→ What the exercise asks
Print every one of the records below unchanged, keeping each line as it is.

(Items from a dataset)
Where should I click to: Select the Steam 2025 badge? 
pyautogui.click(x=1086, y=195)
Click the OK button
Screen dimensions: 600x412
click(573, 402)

→ Task response
Where should I click to: Select the Steam 2025 badge? 
pyautogui.click(x=1086, y=195)
Click the OK button
Screen dimensions: 600x412
click(573, 402)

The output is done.